Passage to read:
========================
0
votes

coming from Pandas background, I am struggling with Spark 2.0.2 (PySpark) on a simple operation. How to add a new column to an existing Data Frame, which contains the first two character of an existing column. Ideally what I want essentially is

df.withColumn("new_column", col('FirstName')[:2])

which obviously Spark 2.0.2 cannot understand.

Data Source

df = sqlContext.createDataFrame([("Ranjeet", 4, "California", 2), ("Anthony", 5, "Hawaii", 3), ("Diana", 6, "Singapore", 4)], ["FirstName", "Sales", "State", "Cost"])
df.show()

Attempt #1

from pyspark.sql.functions import col
df.withColumn("new_column", col('FirstName').map(lambda x: x[0][:2]))

Error: Column object is not callable

Attemp #2 - creates a new data frame containing the first two chars of FirstName but how do I merge it back to df?

from pyspark.sql import Row
row = Row("block_x")
df.select('FirstName').rdd.map(lambda x: x[0][:2]).map(row).toDF().show()

Thank you for your time.

Looking for a simple and elegant solution. May be I am missing something here.

1

1 Answers

1
votes

You can use substring function and withColumn:

from pyspark.sql.functions import substring

df.withColumn("new_column", substring('FirstName', 0, 2))
========================
Exercise data:
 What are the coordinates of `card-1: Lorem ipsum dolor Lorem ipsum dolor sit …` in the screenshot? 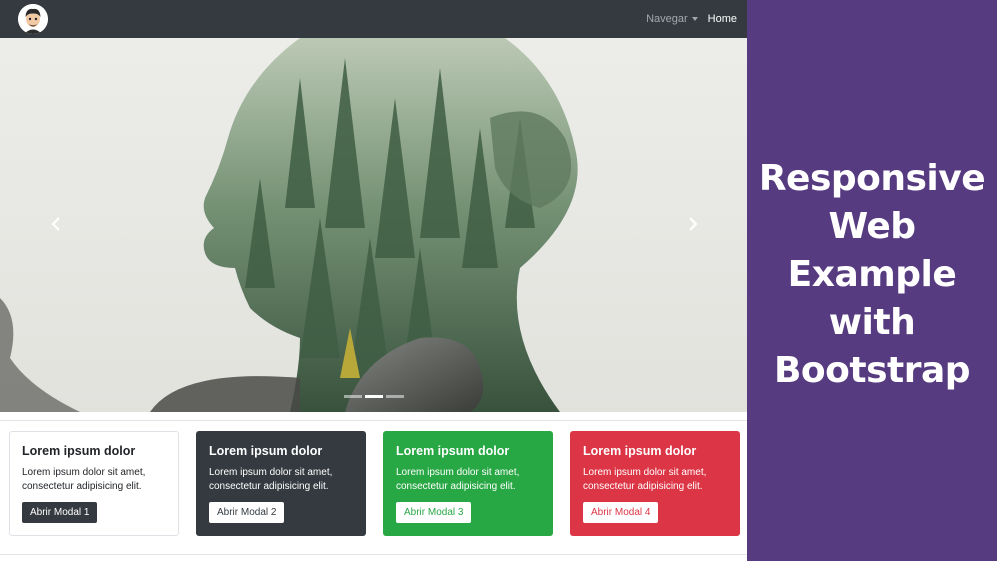 It's located at (94, 484).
========================
What you need to do:
Set down, word for word, the part of the PySpark thread between "from pyspark.sql.functions import col" and "back to df?", inclusive.

Exercise answer:
from pyspark.sql.functions import col
df.withColumn("new_column", col('FirstName').map(lambda x: x[0][:2]))

Error: Column object is not callable

Attemp #2 - creates a new data frame containing the first two chars of FirstName but how do I merge it back to df?